#### [Work task]
Retype every record below exactly as it is written.

----------------

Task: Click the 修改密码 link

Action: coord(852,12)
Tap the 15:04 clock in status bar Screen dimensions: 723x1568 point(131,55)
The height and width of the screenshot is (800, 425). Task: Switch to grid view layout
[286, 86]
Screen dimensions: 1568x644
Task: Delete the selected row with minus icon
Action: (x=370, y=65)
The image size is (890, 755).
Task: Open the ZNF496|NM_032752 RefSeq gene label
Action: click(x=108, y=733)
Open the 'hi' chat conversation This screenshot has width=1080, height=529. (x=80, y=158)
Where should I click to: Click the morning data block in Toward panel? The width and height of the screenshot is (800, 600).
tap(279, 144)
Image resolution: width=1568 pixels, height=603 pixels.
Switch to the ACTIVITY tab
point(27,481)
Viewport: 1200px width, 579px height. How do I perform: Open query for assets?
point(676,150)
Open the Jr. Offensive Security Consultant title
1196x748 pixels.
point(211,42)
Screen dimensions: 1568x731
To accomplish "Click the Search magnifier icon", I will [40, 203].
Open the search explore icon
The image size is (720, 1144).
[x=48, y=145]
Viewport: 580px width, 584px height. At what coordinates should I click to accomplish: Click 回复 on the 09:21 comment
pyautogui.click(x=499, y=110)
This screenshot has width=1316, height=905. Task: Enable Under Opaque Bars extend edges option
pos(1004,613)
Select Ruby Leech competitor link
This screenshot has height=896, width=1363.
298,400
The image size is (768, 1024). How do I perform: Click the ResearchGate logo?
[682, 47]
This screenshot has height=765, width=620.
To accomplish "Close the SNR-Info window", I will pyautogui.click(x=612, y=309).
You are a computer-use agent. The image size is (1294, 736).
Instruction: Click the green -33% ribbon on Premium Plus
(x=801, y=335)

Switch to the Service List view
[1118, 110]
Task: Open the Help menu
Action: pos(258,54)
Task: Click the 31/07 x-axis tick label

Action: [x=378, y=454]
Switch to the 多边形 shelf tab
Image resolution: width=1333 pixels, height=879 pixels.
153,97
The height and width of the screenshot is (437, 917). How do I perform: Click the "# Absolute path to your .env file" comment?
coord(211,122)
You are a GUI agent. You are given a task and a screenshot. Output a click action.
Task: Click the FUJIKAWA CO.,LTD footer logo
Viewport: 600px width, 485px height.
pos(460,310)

----------------

#### [Output of the task]
Task: Click the 修改密码 link

Action: coord(852,12)
Tap the 15:04 clock in status bar Screen dimensions: 723x1568 point(131,55)
The height and width of the screenshot is (800, 425). Task: Switch to grid view layout
[286, 86]
Screen dimensions: 1568x644
Task: Delete the selected row with minus icon
Action: (x=370, y=65)
The image size is (890, 755).
Task: Open the ZNF496|NM_032752 RefSeq gene label
Action: click(x=108, y=733)
Open the 'hi' chat conversation This screenshot has width=1080, height=529. (x=80, y=158)
Where should I click to: Click the morning data block in Toward panel? The width and height of the screenshot is (800, 600).
tap(279, 144)
Image resolution: width=1568 pixels, height=603 pixels.
Switch to the ACTIVITY tab
point(27,481)
Viewport: 1200px width, 579px height. How do I perform: Open query for assets?
point(676,150)
Open the Jr. Offensive Security Consultant title
1196x748 pixels.
point(211,42)
Screen dimensions: 1568x731
To accomplish "Click the Search magnifier icon", I will [40, 203].
Open the search explore icon
The image size is (720, 1144).
[x=48, y=145]
Viewport: 580px width, 584px height. At what coordinates should I click to accomplish: Click 回复 on the 09:21 comment
pyautogui.click(x=499, y=110)
This screenshot has width=1316, height=905. Task: Enable Under Opaque Bars extend edges option
pos(1004,613)
Select Ruby Leech competitor link
This screenshot has height=896, width=1363.
298,400
The image size is (768, 1024). How do I perform: Click the ResearchGate logo?
[682, 47]
This screenshot has height=765, width=620.
To accomplish "Close the SNR-Info window", I will pyautogui.click(x=612, y=309).
You are a computer-use agent. The image size is (1294, 736).
Instruction: Click the green -33% ribbon on Premium Plus
(x=801, y=335)

Switch to the Service List view
[1118, 110]
Task: Open the Help menu
Action: pos(258,54)
Task: Click the 31/07 x-axis tick label

Action: [x=378, y=454]
Switch to the 多边形 shelf tab
Image resolution: width=1333 pixels, height=879 pixels.
153,97
The height and width of the screenshot is (437, 917). How do I perform: Click the "# Absolute path to your .env file" comment?
coord(211,122)
You are a GUI agent. You are given a task and a screenshot. Output a click action.
Task: Click the FUJIKAWA CO.,LTD footer logo
Viewport: 600px width, 485px height.
pos(460,310)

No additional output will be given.